Yang pasti, proyek penerjemahan NIV dimulai tahun 1965 dan diterbitkan pertama kali tahun 1978. Versi yang populer digunakan adalah hasil revisi tahun 1984. NIV kemudian direvisi menjadi TNIV yang terbit tahun 2005. Pada tahun 2011, muncul edisi revisi lagi yang menggantikan semua edisi yang terdahulu.
Apakah NIV Bible (tahun 1984) yang sangat populer itu pro LGBT karena Zondervan dimiliki oleh Harper Collins? Padahal Zondervan baru dibeli oleh Harper Collins di tahun 1988!
Apakah NIV edisi 2011 pro LGBT seperti yang dituduhkan? Saya bahkan bingung darimana asalnya tuduhan ini! TNIV (2005) ditolak oleh sebagian kalangan Injili karena mengganti beberapa istilah menjadi gender-inclusive. Misalnya “God created man” menjadi “God created human beings” walaupun istilah Allah sebagai “Father” tetap tidak diganti. Perubahan ini bukan atas dorongan kaum LGBT, tetapi kaum feminis yang mengeluh bahwa terjemahan Alkitab terlalu patriarkis. Maka di ayat-ayat yang artinya memang bukan "pria saja" tetapi "pria dan wanita", NIV merubah terjemahannya. Versi revisi 2011 sudah mempertimbangkan berbagai masukan lagi dan, walaupun tetap mengalami penolakan sebagian orang, dipuji oleh banyak kalangan.

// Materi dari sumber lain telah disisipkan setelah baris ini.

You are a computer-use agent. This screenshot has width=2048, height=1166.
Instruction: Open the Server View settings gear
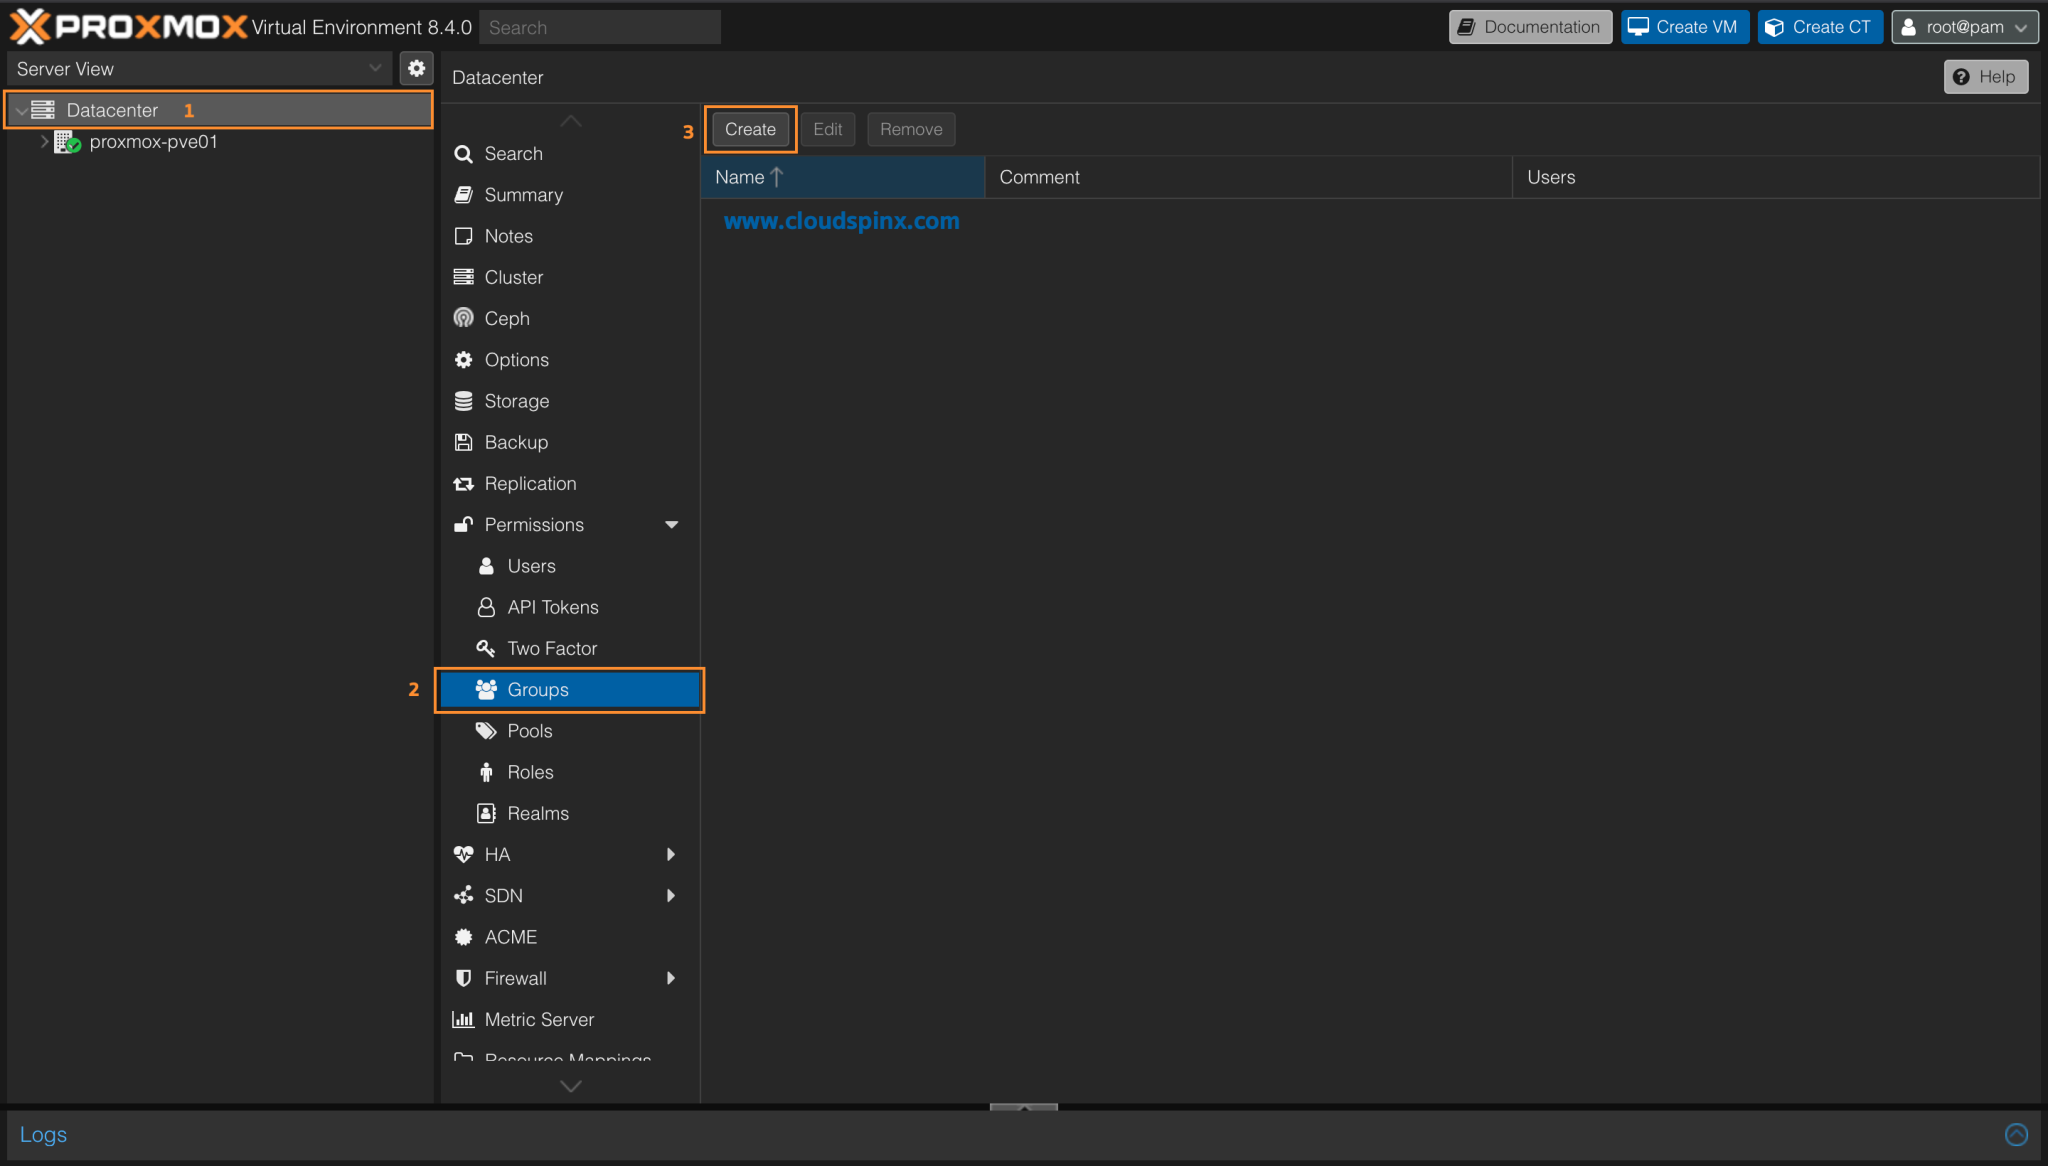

Perlu diketahui bahwa teks NIV bukan dimiliki oleh Zondervan tetapi oleh Biblica (dulu: International Bible Society). Zondervan hanya diberikan lisensi oleh Biblica untuk menjadi distributor NIV Bible di USA. Untuk di UK, Biblica memberikan lisensi kepada Hodder & Stoughton.

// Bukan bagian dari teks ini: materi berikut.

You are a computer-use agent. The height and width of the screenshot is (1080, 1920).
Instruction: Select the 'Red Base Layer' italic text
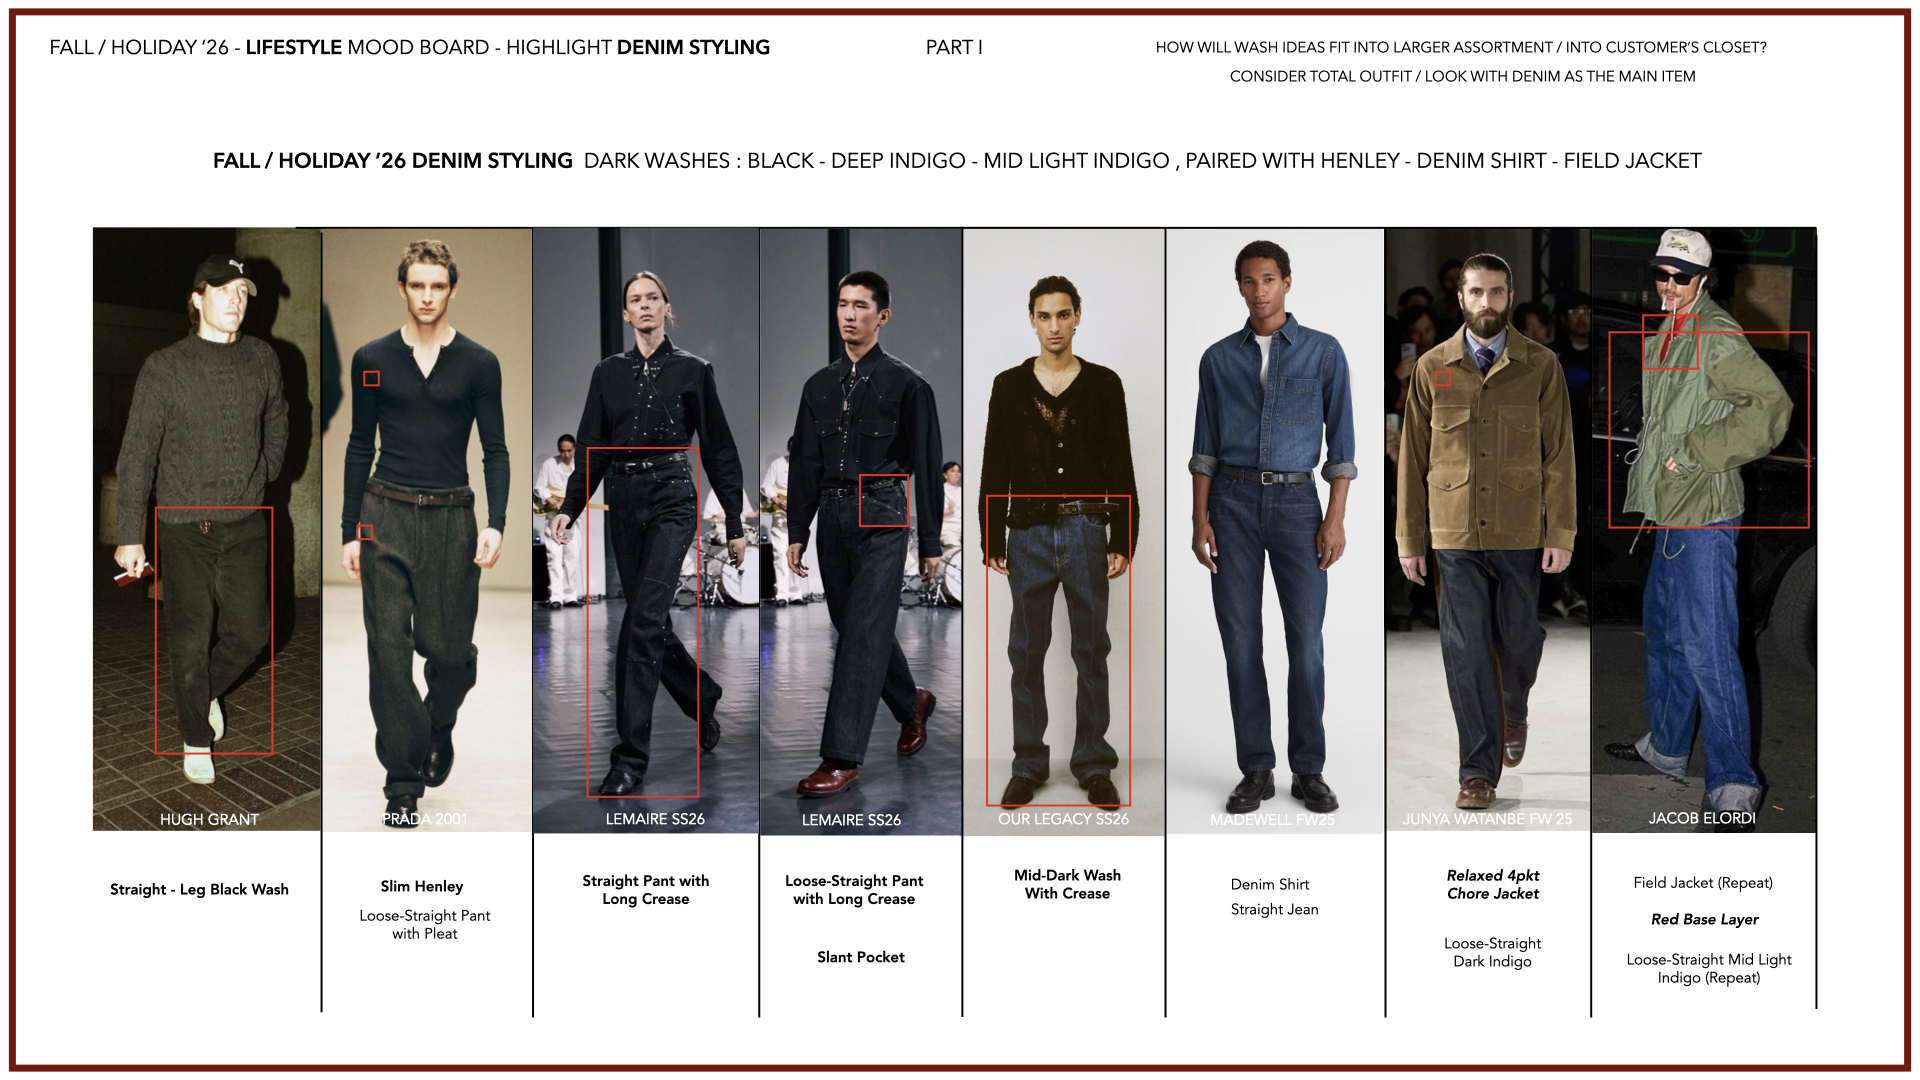pyautogui.click(x=1704, y=920)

Kembali ke tuduhannya, apakah karena Zondervan (distributor NIV di USA) dimiliki oleh Harper Collins yang juga memiliki Avon (yang menerbitkan Satanic Bible) dan Harper Resource (yang menerbitkan The Joy of Gay Sex), maka NIV pro LGBT dan juga satanic? Saya hanya bisa mengelus dada :-( Bukan karena saya ingin membela Zondervan, apalagi Harper Collins, tetapi tuduhan itu tidak berdasar dan tidak masuk akal sama sekali.
Saya juga tidak mengatakan NIV Bible adalah terjemahan yang sempurna! Tidak! Tidak ada terjemahan yang sempurna. Semua pasti ada kekurangan di sana sini. Tetapi, menuduh bahwa NIV sengaja menghilangkan ayat tertentu atau kata tertentu karena sesat, pro LGBT, atau satanic, hanya bisa dimunculkan oleh orang-orang aneh – dalam hal ini para “pemuja” KJV.
Committee on Bible Translation (CBT) yang bertanggung jawab untuk teks NIV Bible berisi orang-orang Injili yang sangat committed kepada Alkitab sebagai Firman Tuhan. Silakan cek nama-nama mereka.
Catatan akhir:
Sekalian membahas isu ini, belakangan ada berita muncul Alkitab kaum LGBT: Queen James Bible. Dari apa yang saya baca, Alkitab ini tidak ada bedanya dengan KJV, hanya ada 8 ayat yang diganti supaya lebih LGBT -friendly. Tidak ada dasar sama sekali untuk penggantian ayat-ayat itu selain untuk mencocokkan dengan agenda si penerbit. Alkitab ini diterbitkan oleh Queen James – tidak jelas siapa. Maka anggap saja ini hasil karya orang iseng atau orang aneh, that’s it.